Here’s our latest update, after the break. This week’s update is composed of EEOC cases.
NJ — “Shopper’s Vineyard, a wine and liquor store in Clifton, N.J., agreed to pay $60,000 and provide substantial injunctive relief to settle a race discrimination lawsuit brought by the U.S. Equal Employment Opportunity Commission (EEOC) . . . . The EEOC said in its lawsuit, filed in U.S. District Court in Newark, New Jersey (Civil Action No. 08-cv-1234 [DMC]), that [the Plaintiff] of Passaic, N.J., was the only African American front-line manager at the Clifton store. Shopper’s Vineyard told [the Plaintiff] in 2006 that he was being laid off because of economic reasons, but according to the EEOC’s lawsuit, [the Plaintiff] was actually laid off because of his race. Shopper’s Vineyard retained white managers with less tenure and experience and hired many new employees, including four new white managers, within the year after [the Plaintiff] was laid off, the suit charged.”
MD — “A Phoenix, Md., horse farm will pay $180,000 and furnish substantial remedial relief to settle a sexual harassment and retaliation lawsuit filed by the U.S. Equal Employment Opportunity Commission (EEOC) . . . . According to EEOC’s suit (RDB 08-CV-0259), filed in U.S. District Court for the District of Maryland, Northern Division, Fitzhugh, LLC, which operates Fitzhugh Farm, engaged in the sexual harassment of [the Plaintiff] while she was employed as a farmhand.

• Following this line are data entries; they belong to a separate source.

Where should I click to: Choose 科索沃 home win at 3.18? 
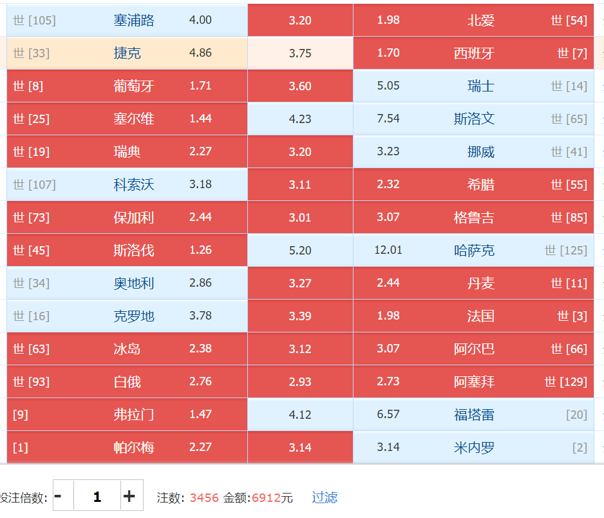[x=127, y=185]
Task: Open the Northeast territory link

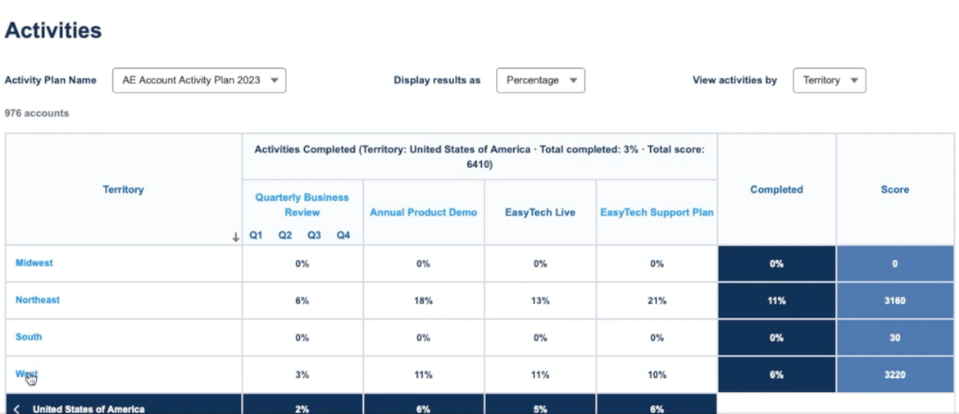Action: coord(38,300)

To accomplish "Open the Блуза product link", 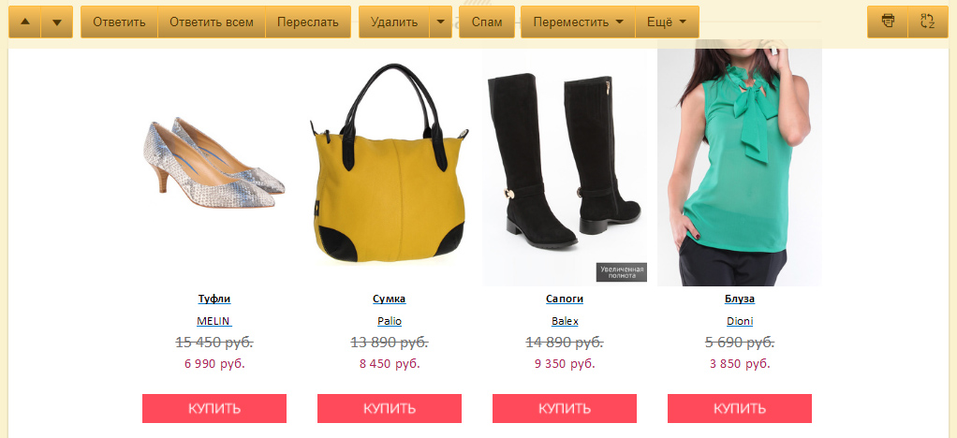I will coord(740,299).
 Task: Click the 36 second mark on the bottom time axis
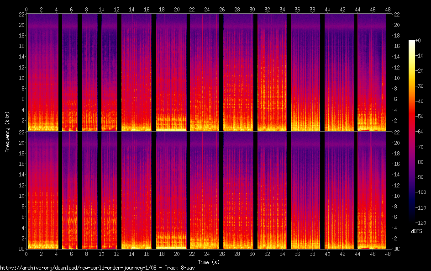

The agency also charged that [the Plaintiff] and her coworkers . . . were fired after [the Plaintiff] complained about sexual harassment and identified the [coworkers] as witnesses who could support her claims. All three victims received housing as employees of the farm, and therefore lost their homes as result of their terminations.”
CA — “Union Pacific Railroad will pay $75,000 and furnish significant relief measures to settle a sex discrimination suit brought by the U.S. Equal Employment Opportunity Commission (EEOC) . . . . The EEOC’s suit charged that Union Pacific refused to hire a female applicant to a system material foreman position at its Glamis, Calif., facility, even though she had more seniority than the other applicants. For years, the woman had worked on the rails alongside men, said the EEOC, and she had already been an assistant foreman in the division. The agency believes that, had she been hired, she would have been the first female system material foreman in the nation.”
VA — “Advance Stores Company, Inc., doing business as Advance Auto Parts, will pay $50,000 and provide other affirmative relief to settle a disability discrimination lawsuit filed by the U.S. Equal Employment Opportunity Commission (EEOC) . . . . According to the EEOC’s suit, Advance Auto Parts refused to hire [plaintiff] in September 2004 because he has cerebral palsy. [Plaintiff] had applied for a part-time sales position at an Advance Auto Parts retail store in Norton, Va. The EEOC said that [plaintiff] had successfully completed an internship as a salesperson at Advance Auto’s Staunton, Va., store through a training program in which he participated. The EEOC further charged that despite [plaintiff’s] qualifications and experience obtained through the internship, Advance Auto did not hire him but did hire at least one other person who was less qualified than [plaintiff].”
NC — “Burger King Corporation will pay $85,000 and furnish significant non-monetary relief to settle a sexual harassment lawsuit brought by the U.S. Equal Employment Opportunity Commission (EEOC) . . . . The EEOC had charged that a female employee of the Clemmons, N.C., Burger King was subjected to a sexually hostile work environment when she was 18-years-old. The EEOC charged in its lawsuit (EEOC v. Burger King Corporation, d/b/a Burger King, Civil Action No. 1:08-cv-00703, U.S. District Court for the Middle District of North Carolina) that [plaintiff] was subjected to unwelcome sexual harassment from approximately December 2006 to March 2007 by the general manager of the Clemmons, N.C.-based restaurant where she worked. The harassment included unwelcome touching, overt sexual advances, and frequent requests for sexual favors. The suit further asserted that [plaintiff] complained about the harassment to her assistant managers, who failed to take appropriate action to stop the unlawful conduct.”